Vecinos y autoridades cruzan acusaciones en Mar del Plata.
Vecinos y autoridades cruzan acusaciones en Mar del Plata.

La causa judicial por presunta contaminación ambiental en el Puerto de Mar del Plata volvió a tomar impulso con nuevas medidas ordenadas por el Juzgado Federal número 1, en el marco del expediente histórico que investiga a empresas del sector pesquero. La investigación, que se tramita desde hace más de 20 años, apunta a determinar el impacto de las fábricas de harina de pescado sobre el ambiente y la salud de la población.

En los últimos días, el juez federal dispuso ampliar las diligencias a partir de denuncias recientes, en las que se advierte sobre posibles vertidos de efluentes líquidos y emisiones gaseosas contaminantes generadas por las plantas industriales ubicadas en el puerto. Entre las firmas señaladas aparecen Coomarpes y Agustiner S.A., dos actores clave de la actividad.

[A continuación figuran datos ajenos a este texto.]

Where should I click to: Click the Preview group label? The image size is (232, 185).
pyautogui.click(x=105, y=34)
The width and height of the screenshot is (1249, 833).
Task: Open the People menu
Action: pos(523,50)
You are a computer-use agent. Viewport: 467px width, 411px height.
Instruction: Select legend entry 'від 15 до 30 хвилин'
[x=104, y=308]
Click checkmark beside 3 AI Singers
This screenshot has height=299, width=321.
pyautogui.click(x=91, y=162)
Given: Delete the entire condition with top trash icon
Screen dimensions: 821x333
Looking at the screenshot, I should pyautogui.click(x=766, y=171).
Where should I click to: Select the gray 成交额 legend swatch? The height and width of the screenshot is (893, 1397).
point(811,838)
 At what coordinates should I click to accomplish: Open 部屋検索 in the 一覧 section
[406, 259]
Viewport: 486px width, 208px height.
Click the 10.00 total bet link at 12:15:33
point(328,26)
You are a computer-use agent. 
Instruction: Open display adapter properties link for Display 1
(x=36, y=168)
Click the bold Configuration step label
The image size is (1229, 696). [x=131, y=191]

Uno de los ejes centrales de la investigación pasa por determinar cómo y dónde se descargan los residuos industriales. Un informe de Prefectura Naval identificó múltiples puntos de vuelco hacia el espejo de agua del puerto, incluyendo desagües pluviales, plantas de tratamiento y conductos industriales que descargan directa o indirectamente en la zona portuaria.

A esto se suma otro frente sensible: las emisiones al aire. La Justicia ya formalizó un legajo específico para investigar la posible contaminación atmosférica, vinculada a olores, gases y compuestos químicos liberados durante los procesos industriales. Según consta en la causa, se analiza si estas emisiones podrían afectar la salud de los vecinos desde al menos 2009.

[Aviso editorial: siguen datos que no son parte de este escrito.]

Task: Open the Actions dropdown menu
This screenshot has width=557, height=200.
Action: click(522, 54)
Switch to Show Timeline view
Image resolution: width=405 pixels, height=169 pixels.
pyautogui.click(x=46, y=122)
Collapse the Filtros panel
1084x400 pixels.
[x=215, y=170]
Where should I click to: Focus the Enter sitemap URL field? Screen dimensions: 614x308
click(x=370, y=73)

En paralelo, la querella aportó documentación técnica en la que se advierte sobre el uso de sustancias químicas como ozono, ácido sulfhídrico, hidróxido de sodio e hipoclorito, utilizadas en el tratamiento de efluentes y gases. También se cuestiona la falta de sistemas adecuados para neutralizar compuestos peligrosos y la ausencia de controles actualizados en materia ambiental.

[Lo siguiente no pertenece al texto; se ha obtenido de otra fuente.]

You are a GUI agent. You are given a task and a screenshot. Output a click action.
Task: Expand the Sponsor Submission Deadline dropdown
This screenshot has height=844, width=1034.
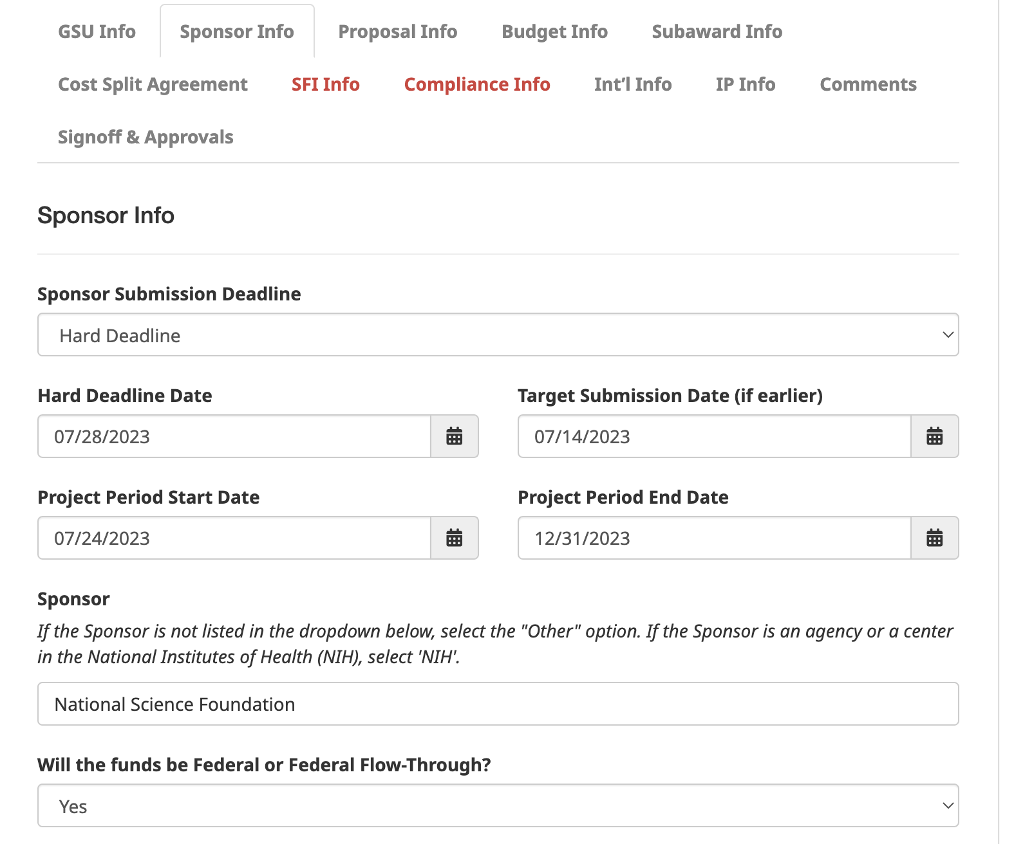[498, 335]
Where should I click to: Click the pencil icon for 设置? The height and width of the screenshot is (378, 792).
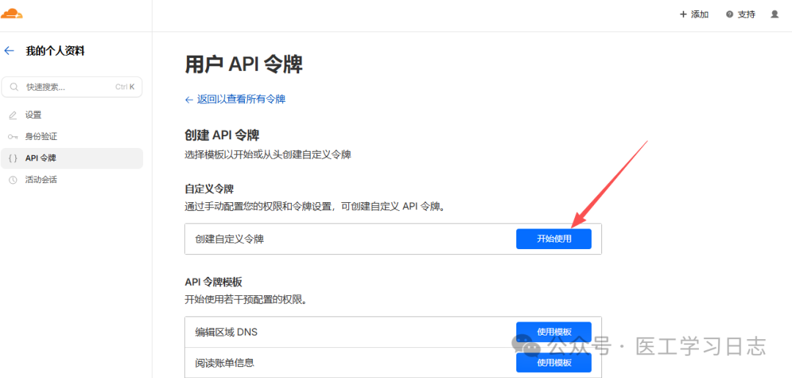(x=12, y=115)
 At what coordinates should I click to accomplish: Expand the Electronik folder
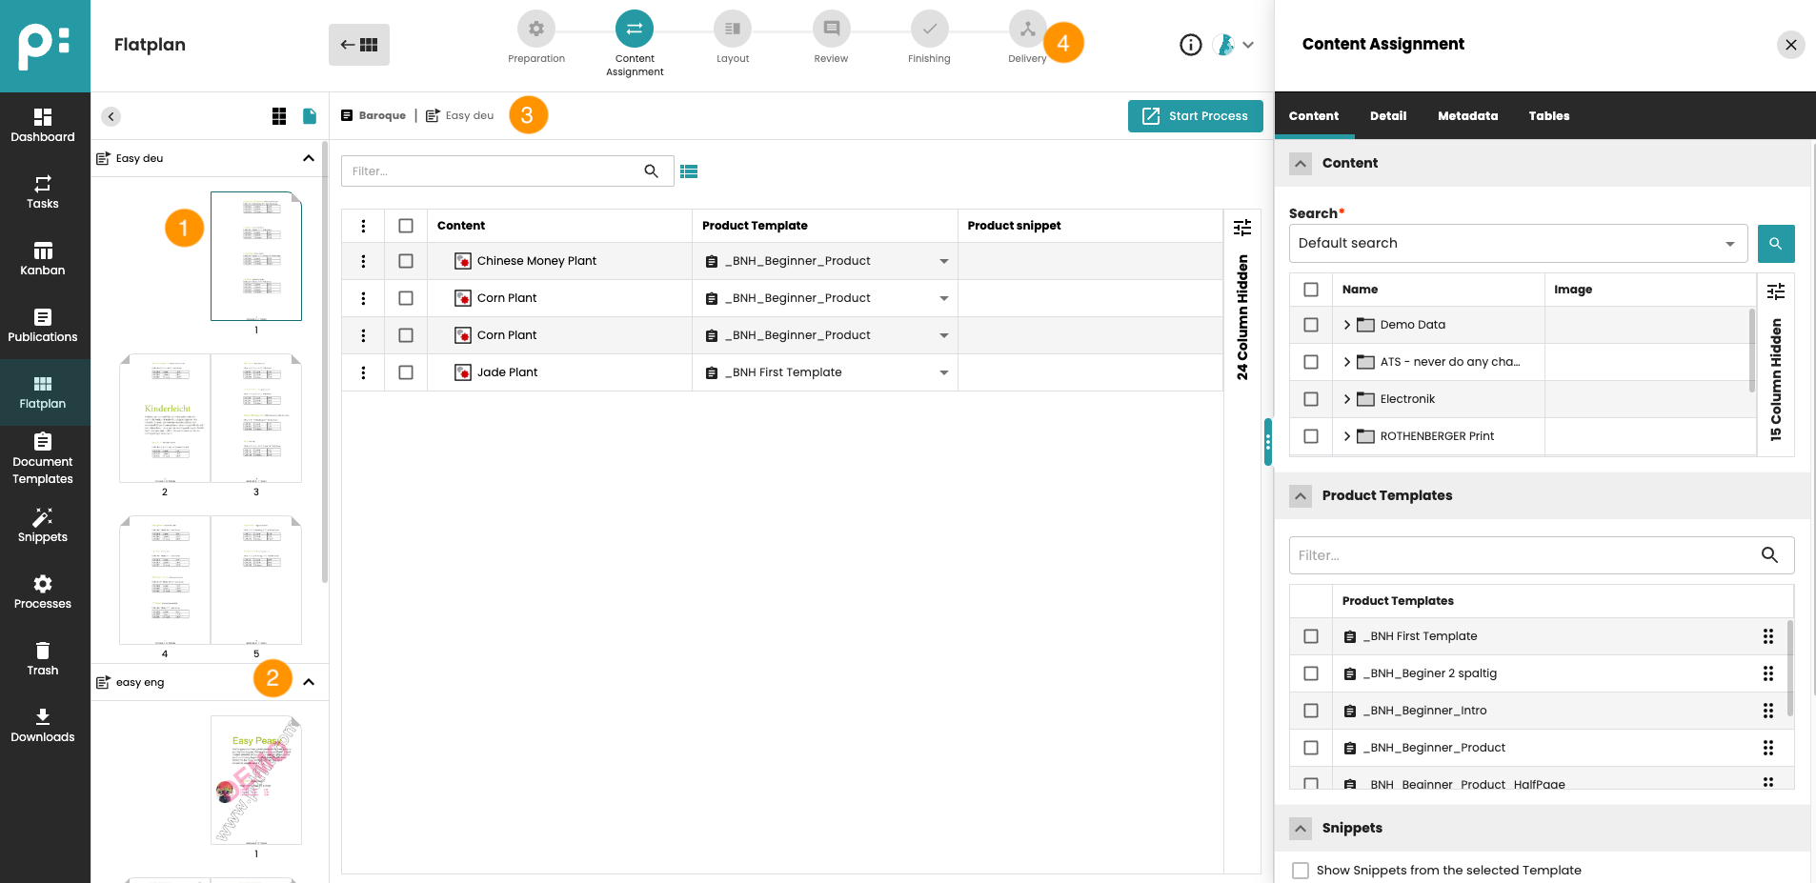pyautogui.click(x=1346, y=399)
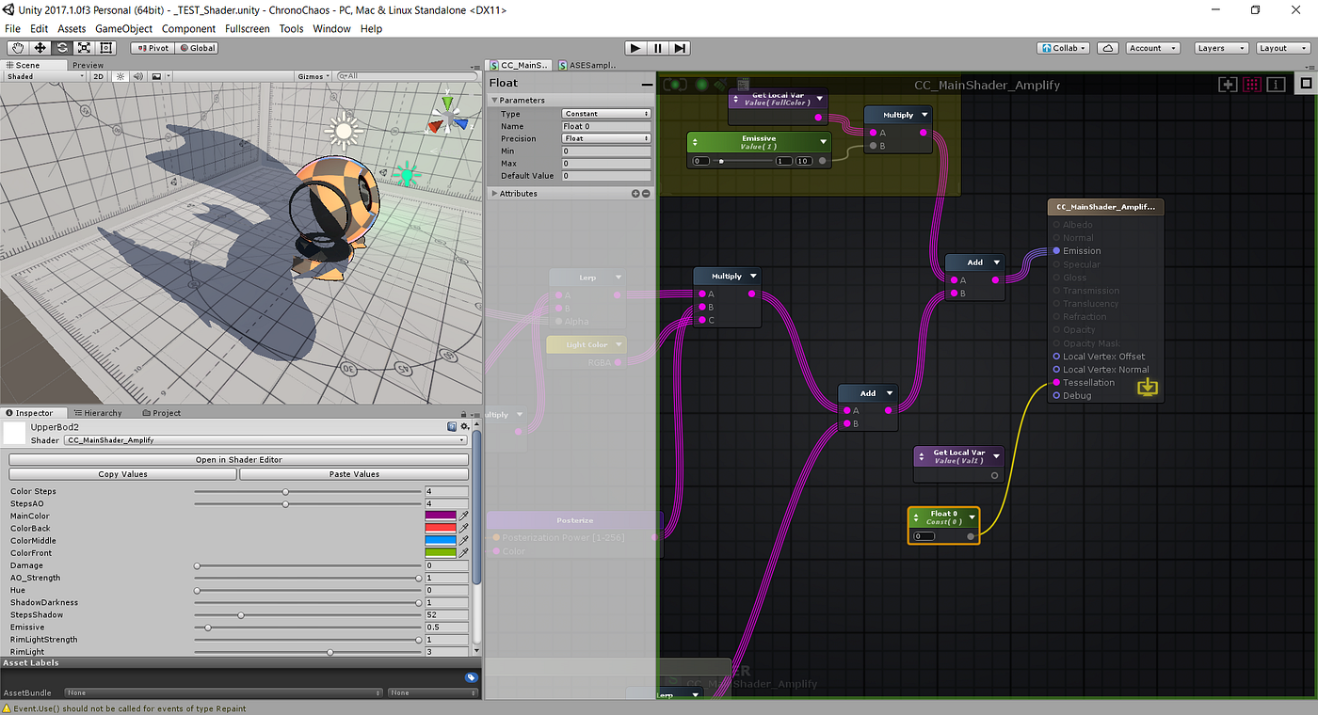The image size is (1318, 715).
Task: Click the MainColor eyedropper icon
Action: coord(464,516)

Otro punto crítico es el funcionamiento de las plantas: se detectaron operaciones continuas durante la madrugada y toda la semana, además de dificultades para precisar los picos de actividad en algunas empresas, lo que refuerza la necesidad de controles más estrictos.

La investigación también avanzó sobre el plano patrimonial, con pedidos de informes sobre bienes, vehículos y situación fiscal de las empresas involucradas, en busca de determinar responsabilidades económicas y eventuales sanciones.

Mientras tanto, desde la querella insisten en que la problemática no es nueva y denuncian una “falla estructural” en el control ambiental, señalando que la actividad industrial continúa pese a presuntas irregularidades y sin cumplir completamente con la normativa vigente.

Con nuevas pericias en marcha y organismos técnicos involucrados, la causa vuelve a posicionarse como uno de los expedientes ambientales más sensibles de Mar del Plata. El foco ahora está puesto en determinar si hubo daño ambiental, quiénes son los responsables y qué medidas se deberán tomar para frenar un problema que, según denuncian, lleva años sin resolverse.